(Target position entries)
-=-=-

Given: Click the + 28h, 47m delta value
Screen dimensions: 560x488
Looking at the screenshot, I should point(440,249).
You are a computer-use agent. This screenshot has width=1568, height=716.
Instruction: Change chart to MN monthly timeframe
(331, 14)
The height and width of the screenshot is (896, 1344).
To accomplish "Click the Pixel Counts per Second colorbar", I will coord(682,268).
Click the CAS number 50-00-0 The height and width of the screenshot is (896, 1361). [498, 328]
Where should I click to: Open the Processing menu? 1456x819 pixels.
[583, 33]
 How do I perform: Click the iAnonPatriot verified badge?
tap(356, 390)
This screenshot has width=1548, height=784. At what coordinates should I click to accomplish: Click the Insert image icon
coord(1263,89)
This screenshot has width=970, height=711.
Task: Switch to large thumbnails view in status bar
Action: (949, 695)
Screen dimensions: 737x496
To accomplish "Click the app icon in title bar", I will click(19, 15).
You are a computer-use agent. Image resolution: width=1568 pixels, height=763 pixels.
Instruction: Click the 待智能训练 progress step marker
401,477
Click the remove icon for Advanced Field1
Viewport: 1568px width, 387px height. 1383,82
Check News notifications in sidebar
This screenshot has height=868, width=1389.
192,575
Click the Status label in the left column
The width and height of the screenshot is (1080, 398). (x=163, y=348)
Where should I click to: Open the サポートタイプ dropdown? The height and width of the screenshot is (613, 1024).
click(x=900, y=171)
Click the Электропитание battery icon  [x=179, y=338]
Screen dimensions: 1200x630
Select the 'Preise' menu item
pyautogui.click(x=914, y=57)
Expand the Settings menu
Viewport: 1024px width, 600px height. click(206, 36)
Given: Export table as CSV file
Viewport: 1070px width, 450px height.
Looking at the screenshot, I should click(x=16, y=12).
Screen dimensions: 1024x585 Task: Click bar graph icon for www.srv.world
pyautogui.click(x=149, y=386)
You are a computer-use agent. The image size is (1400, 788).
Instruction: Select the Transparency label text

-=-=-

What is asked
Starting at the line that contains "Screen dimensions: 1024x585" and continuing through the end of the entries, change "Transparency" to "Opacity" and leave everything else as it is. Reproduce only that part.

Response
Screen dimensions: 1024x585 Task: Click bar graph icon for www.srv.world
pyautogui.click(x=149, y=386)
You are a computer-use agent. The image size is (1400, 788).
Instruction: Select the Opacity label text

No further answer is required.